Try it
Every line below that holds "agent" must be copied.

**** Study material ****

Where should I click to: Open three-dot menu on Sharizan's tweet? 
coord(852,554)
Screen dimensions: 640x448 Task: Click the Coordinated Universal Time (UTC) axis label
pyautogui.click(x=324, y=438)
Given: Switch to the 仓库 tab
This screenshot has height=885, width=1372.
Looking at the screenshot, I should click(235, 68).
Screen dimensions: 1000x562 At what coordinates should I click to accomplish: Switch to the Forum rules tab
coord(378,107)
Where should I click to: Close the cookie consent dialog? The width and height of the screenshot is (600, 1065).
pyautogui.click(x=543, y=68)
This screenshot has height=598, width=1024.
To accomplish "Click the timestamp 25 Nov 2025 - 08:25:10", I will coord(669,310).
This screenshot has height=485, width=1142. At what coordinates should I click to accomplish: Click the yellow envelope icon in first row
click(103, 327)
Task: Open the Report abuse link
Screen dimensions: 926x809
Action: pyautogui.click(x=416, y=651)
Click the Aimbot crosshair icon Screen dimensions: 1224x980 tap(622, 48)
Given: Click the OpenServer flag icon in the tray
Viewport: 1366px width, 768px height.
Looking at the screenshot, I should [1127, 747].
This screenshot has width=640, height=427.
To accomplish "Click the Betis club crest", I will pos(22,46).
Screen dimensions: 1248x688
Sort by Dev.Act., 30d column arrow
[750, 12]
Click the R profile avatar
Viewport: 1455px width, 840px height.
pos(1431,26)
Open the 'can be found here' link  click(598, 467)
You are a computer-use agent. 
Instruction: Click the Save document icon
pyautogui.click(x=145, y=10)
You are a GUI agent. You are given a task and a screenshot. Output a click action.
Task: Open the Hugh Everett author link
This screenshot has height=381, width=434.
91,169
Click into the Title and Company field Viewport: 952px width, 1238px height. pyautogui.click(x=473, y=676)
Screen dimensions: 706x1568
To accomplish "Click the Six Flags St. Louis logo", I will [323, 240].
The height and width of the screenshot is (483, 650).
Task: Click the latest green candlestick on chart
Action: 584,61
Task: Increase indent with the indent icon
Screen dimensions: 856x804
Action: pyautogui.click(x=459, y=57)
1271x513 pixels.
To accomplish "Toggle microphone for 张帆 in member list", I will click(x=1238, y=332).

****

Answer for the task
You are a computer-use agent. 
You are a GUI agent. You are given a task and a screenshot. Output a click action.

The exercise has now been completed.